--- INPUT DATA ---
────────────────

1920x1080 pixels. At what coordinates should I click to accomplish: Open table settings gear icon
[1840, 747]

────────────────

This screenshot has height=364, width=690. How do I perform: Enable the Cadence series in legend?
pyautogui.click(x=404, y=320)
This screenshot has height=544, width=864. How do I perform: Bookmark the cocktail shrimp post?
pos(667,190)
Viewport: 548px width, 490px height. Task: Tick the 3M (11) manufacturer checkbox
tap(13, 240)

────────────────

--- YOUR OBJECTIVE ---
Copy the entries from the line containing "This screenshot has height=544, width=864." through the line containing "tap(13, 240)", swapping "checkbox" for "toggle" and leaving everything else untouched.

--- EXERCISE OUTPUT ---
This screenshot has height=544, width=864. How do I perform: Bookmark the cocktail shrimp post?
pos(667,190)
Viewport: 548px width, 490px height. Task: Tick the 3M (11) manufacturer toggle
tap(13, 240)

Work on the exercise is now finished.